### [Exercise inputs]
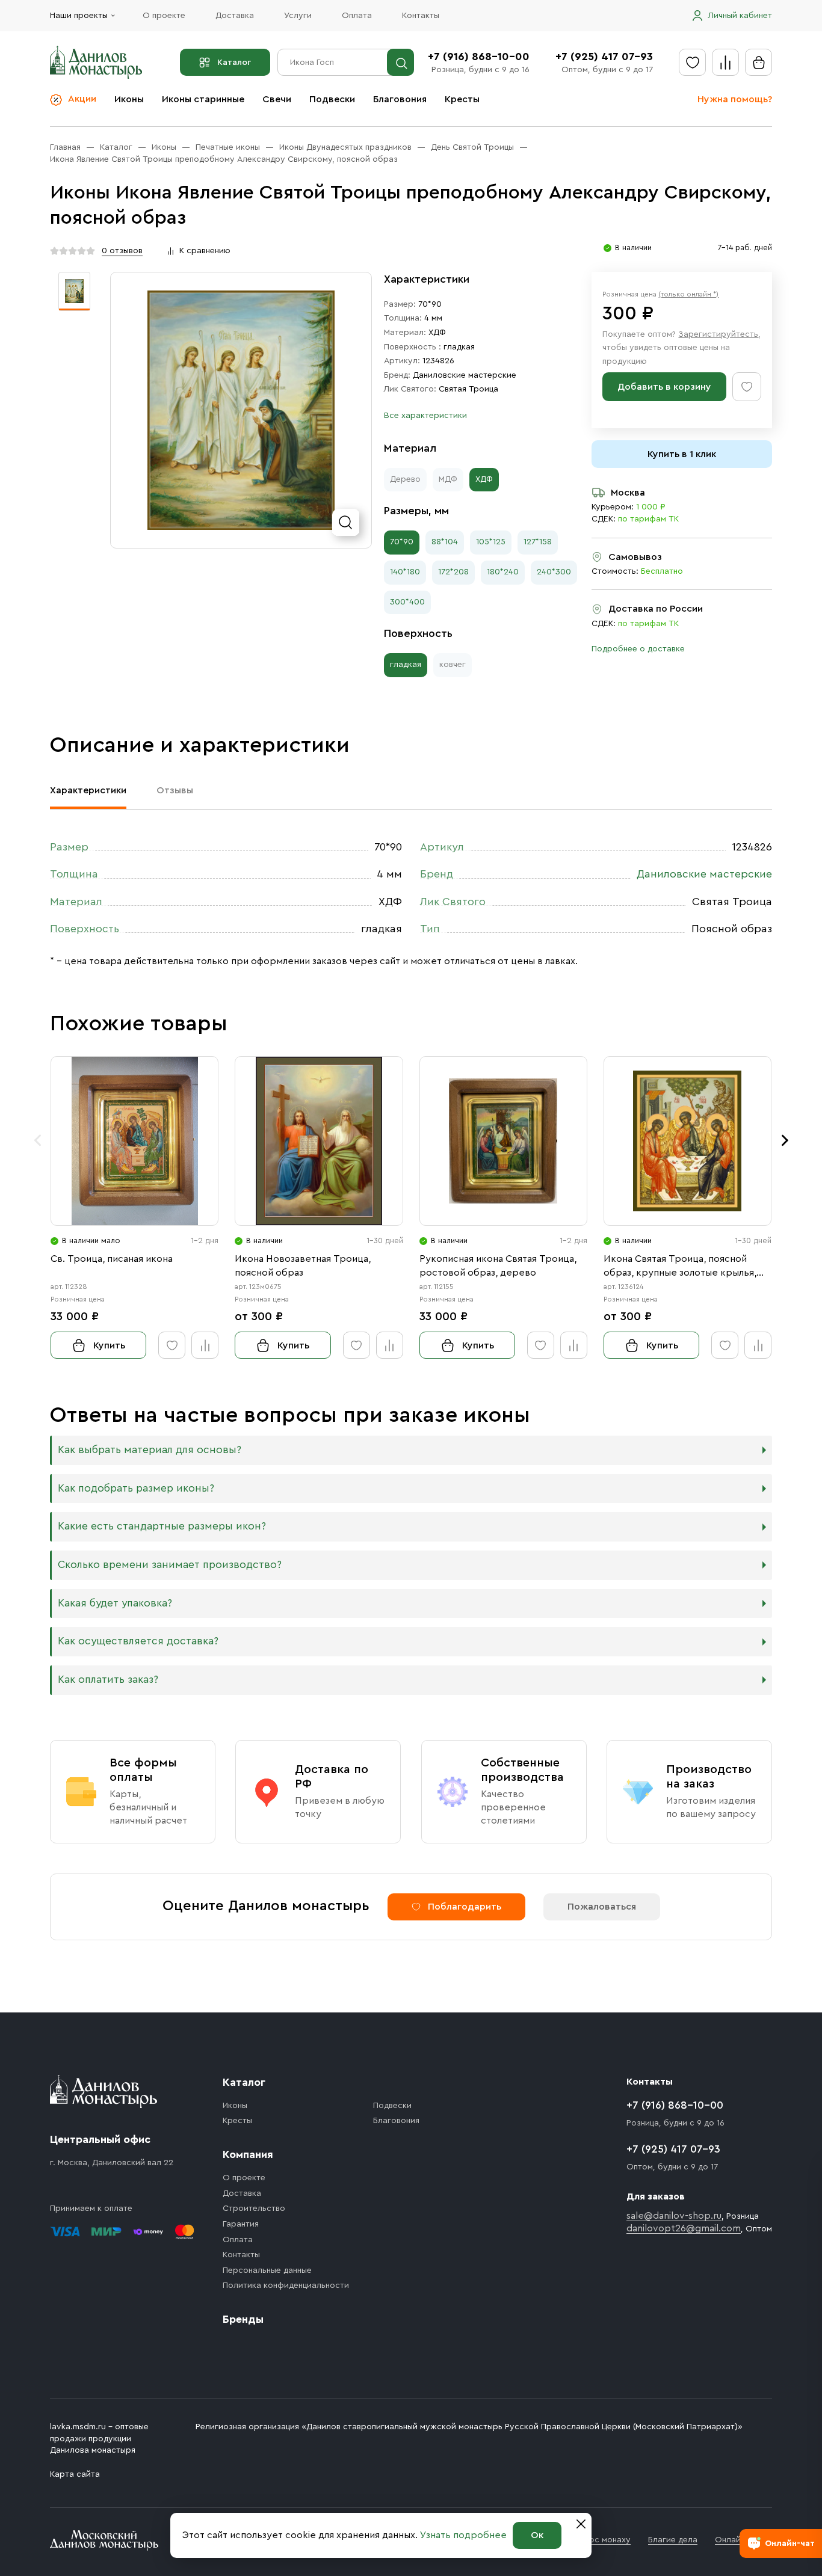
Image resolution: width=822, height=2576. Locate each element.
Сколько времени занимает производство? (170, 1565)
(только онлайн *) (688, 294)
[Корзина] (758, 62)
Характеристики (88, 790)
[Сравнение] (725, 62)
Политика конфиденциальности (286, 2285)
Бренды (243, 2319)
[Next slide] (784, 1140)
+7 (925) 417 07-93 (604, 56)
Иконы (129, 99)
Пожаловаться (601, 1906)
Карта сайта (75, 2474)
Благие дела (672, 2540)
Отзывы (174, 790)
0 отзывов (122, 251)
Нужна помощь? (734, 99)
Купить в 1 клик (681, 454)
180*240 (503, 572)
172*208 (453, 572)
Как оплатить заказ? (108, 1679)
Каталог (234, 62)
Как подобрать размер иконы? (136, 1488)
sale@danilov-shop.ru (674, 2216)
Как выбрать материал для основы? (149, 1450)
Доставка (234, 15)
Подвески (332, 99)
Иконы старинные (203, 99)
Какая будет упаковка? (115, 1603)
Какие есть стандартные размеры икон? (162, 1526)
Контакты (420, 15)
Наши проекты (79, 15)
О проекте (164, 15)
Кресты (462, 99)
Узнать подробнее (463, 2535)
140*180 (405, 572)
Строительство (254, 2208)
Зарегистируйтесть (718, 334)
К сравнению (204, 251)
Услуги (298, 15)
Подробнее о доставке (638, 649)
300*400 (407, 602)
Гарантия (241, 2224)
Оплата (357, 15)
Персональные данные (267, 2270)
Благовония (400, 99)
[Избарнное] (692, 62)
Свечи (276, 99)
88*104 (444, 542)
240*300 (554, 572)
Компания (248, 2154)
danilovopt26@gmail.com (683, 2228)
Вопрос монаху (600, 2540)
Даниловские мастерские (464, 375)
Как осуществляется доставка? (138, 1641)
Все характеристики (425, 415)
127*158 (538, 542)
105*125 (490, 542)
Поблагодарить (464, 1906)
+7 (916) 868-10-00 (479, 56)
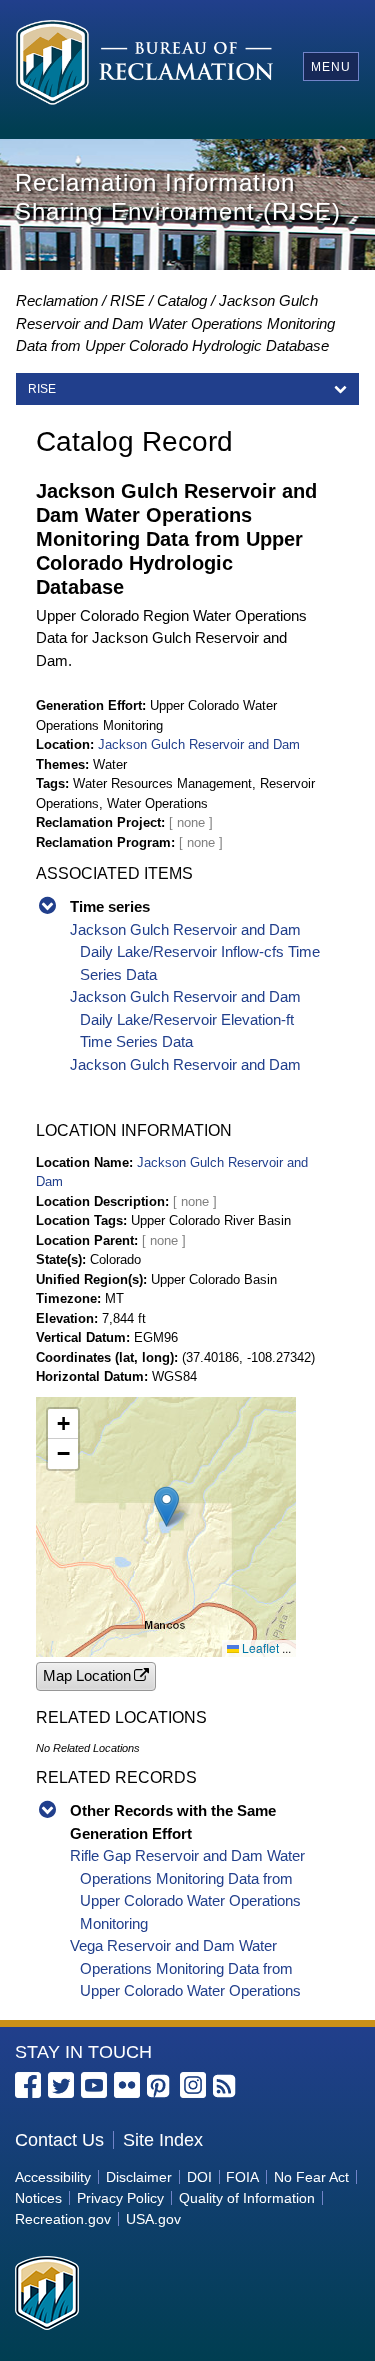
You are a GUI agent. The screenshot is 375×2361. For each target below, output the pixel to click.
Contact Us (59, 2140)
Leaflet (259, 1647)
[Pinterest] (160, 2087)
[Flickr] (127, 2085)
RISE (127, 300)
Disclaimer (139, 2177)
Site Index (163, 2140)
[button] (166, 1506)
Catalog (182, 300)
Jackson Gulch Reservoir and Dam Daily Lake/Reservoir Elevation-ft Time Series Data (185, 1019)
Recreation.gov (63, 2219)
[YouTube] (94, 2085)
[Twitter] (61, 2085)
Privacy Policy (120, 2198)
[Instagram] (193, 2085)
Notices (38, 2198)
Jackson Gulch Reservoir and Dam (199, 744)
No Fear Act (311, 2177)
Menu (331, 67)
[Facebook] (28, 2085)
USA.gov (153, 2219)
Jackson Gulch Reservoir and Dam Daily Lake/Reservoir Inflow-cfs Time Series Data (195, 952)
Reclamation (57, 300)
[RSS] (226, 2087)
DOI (199, 2177)
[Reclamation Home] (144, 65)
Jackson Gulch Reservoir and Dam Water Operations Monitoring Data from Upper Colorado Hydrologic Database (175, 323)
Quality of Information (247, 2198)
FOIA (242, 2177)
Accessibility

### [Task description]
In the listing above, find every line with the word "Data" and copy it.

### [Response to this task]
Jackson Gulch Reservoir and Dam Daily Lake/Reservoir Elevation-ft Time Series Data (185, 1019)
Jackson Gulch Reservoir and Dam Daily Lake/Reservoir Inflow-cfs Time Series Data (195, 952)
Jackson Gulch Reservoir and Dam Water Operations Monitoring Data from Upper Colorado Hydrologic Database (175, 323)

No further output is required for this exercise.